— What is needed —
In this exercise, return only the lines that run from the line with "The image size" to the end of the entries below, both included. Pictures are not copied.

— Input data —
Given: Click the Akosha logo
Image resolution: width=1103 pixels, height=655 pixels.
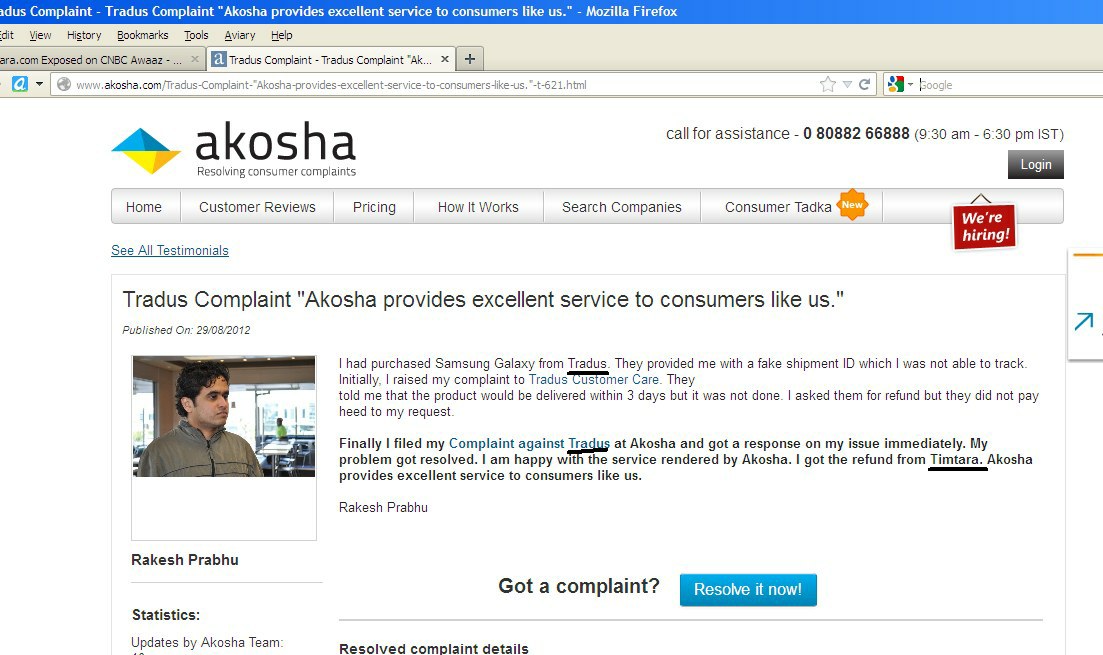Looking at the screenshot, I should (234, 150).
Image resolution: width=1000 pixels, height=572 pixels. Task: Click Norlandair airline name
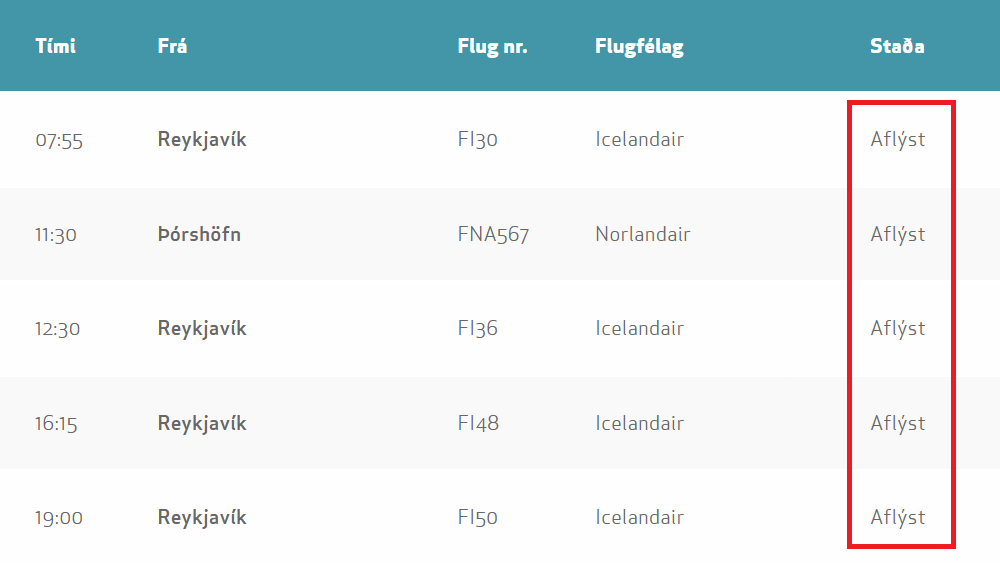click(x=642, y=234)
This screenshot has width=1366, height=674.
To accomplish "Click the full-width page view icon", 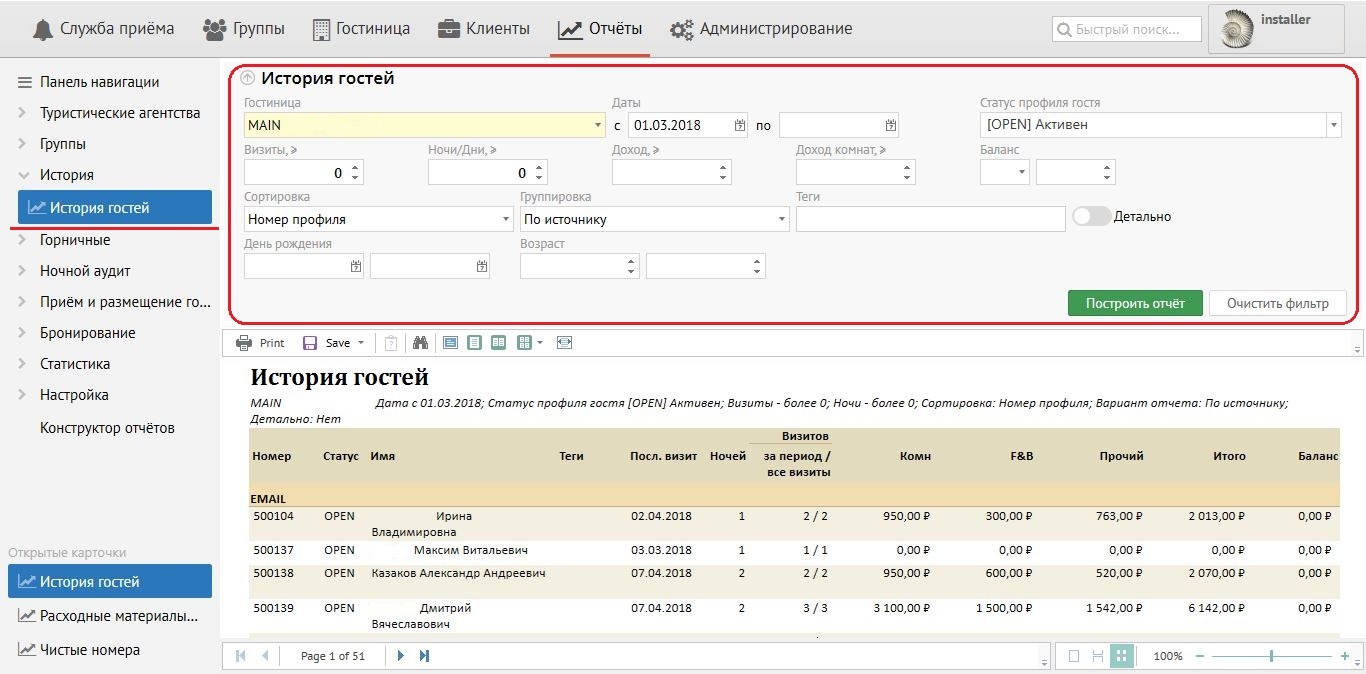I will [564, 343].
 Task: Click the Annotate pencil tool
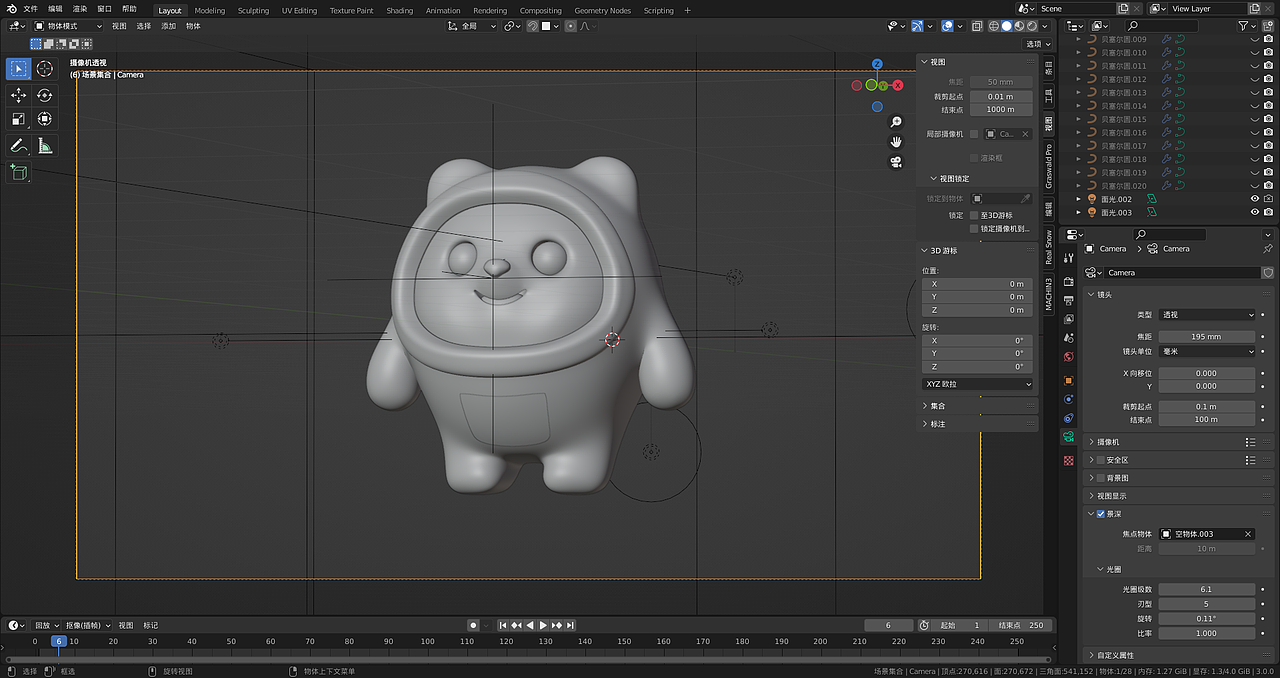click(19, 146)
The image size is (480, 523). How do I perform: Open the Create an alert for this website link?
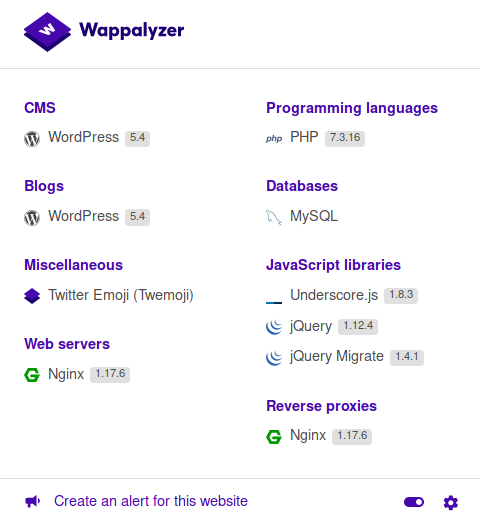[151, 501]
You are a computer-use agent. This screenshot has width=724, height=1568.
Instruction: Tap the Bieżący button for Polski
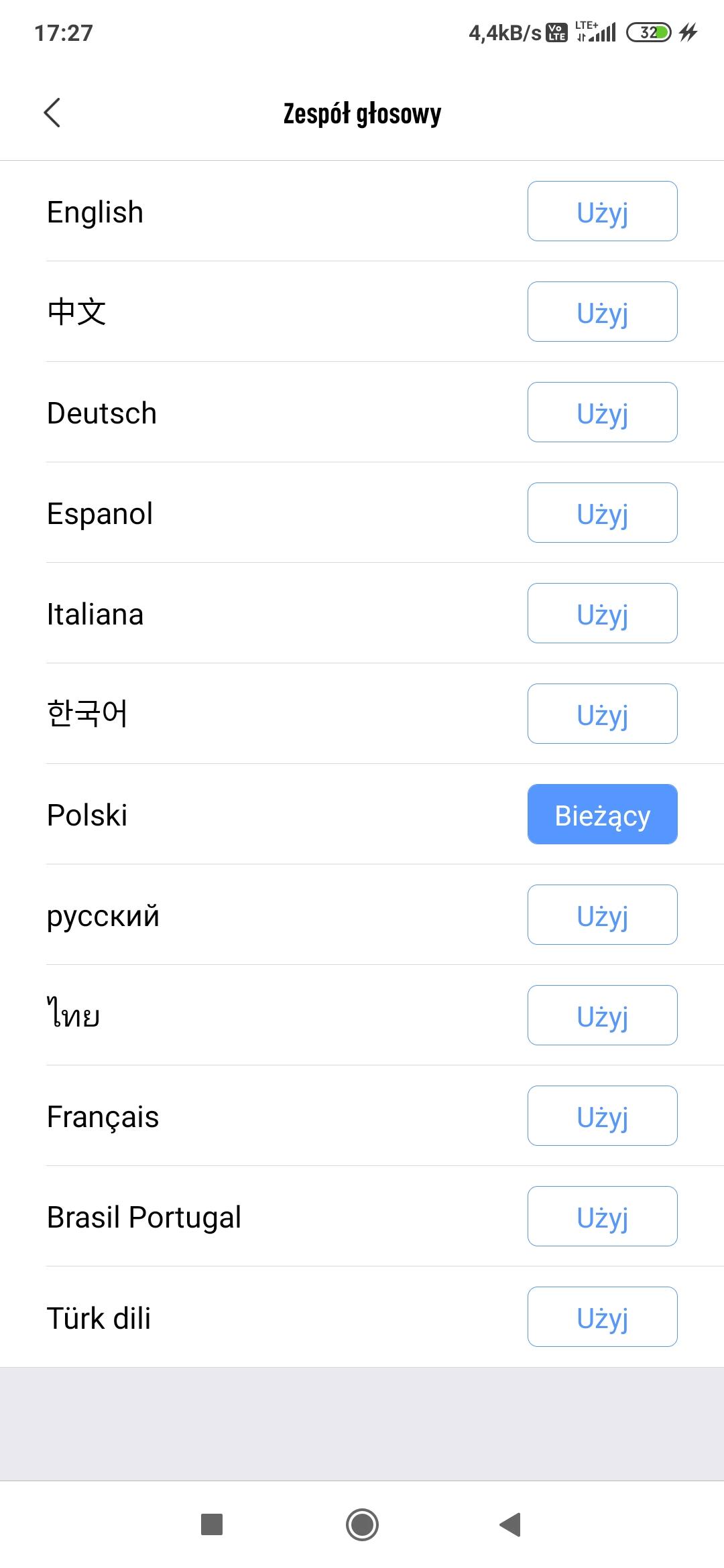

— Output of the task —
The image size is (480, 523). How do I perform: Open the Create an alert for this website link?
[151, 501]
You are a computer-use agent. This screenshot has width=724, height=1568.
Instruction: Tap the Bieżący button for Polski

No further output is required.